TRECHO APRESENTADO:
○ ○ ○ ○ ○

Entre o fantasma gerencialista, o terror econômico e a ameaça apocalíptica, por Thiago Martins Jorge
Quando o inimigo habitual parece menos ameaçador que inimigos futuros
Entre o fantasma planificador, o terror econômico e a ameaça apocalíptica
Por Thiago Martins Jorge (@ThiagoMarJor)
Publicamos recentemente, neste blog, a tradução do texto de Branko Milanović intitulado O gerencialismo de James Burnham oitenta anos depois. Esse texto apresenta especial valor não por sustentar uma defesa tardia do gerencialismo de Brunham, - Milanović afirma, em termos literais, que Brunham estava sim errado -, o que chama atenção, no entanto, é que ele parece estar menos errado, hoje, do que aparentava estar poucos anos após ter escrito o texto seminal.

○ ○ ○ ○ ○

ENUNCIADO DA TAREFA: Segundo o trecho sobre o gerencialismo de James Burnham, por que o texto de Branko Milanović apresenta especial valor? Explique em até três frases.

○ ○ ○ ○ ○

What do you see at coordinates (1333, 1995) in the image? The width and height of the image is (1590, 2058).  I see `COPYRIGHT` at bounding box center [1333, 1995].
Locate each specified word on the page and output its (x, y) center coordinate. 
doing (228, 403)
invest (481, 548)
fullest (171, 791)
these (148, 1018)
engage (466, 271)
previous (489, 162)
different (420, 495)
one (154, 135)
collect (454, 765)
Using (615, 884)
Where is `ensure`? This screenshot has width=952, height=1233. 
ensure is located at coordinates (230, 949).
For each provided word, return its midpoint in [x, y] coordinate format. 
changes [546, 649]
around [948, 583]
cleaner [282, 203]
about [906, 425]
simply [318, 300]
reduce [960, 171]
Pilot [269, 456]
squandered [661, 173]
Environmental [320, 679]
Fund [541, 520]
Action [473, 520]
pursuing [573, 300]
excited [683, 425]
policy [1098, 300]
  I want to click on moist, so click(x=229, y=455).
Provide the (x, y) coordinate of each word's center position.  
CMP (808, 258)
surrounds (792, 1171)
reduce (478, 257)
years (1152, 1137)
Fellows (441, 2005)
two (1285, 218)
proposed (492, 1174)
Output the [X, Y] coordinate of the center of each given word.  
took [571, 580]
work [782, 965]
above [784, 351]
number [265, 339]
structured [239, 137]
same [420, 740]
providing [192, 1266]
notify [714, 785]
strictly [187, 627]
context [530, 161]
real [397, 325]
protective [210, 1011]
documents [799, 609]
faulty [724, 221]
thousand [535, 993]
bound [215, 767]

○ ○ ○ ○ ○

RESPOSTA À TAREFA: O valor do texto de Milanović não está em uma defesa tardia do gerencialismo de Burnham, pois Milanović afirma que Burnham estava errado. O que chama atenção é que, hoje, Burnham parece estar menos errado do que aparentava poucos anos após ter escrito o texto seminal.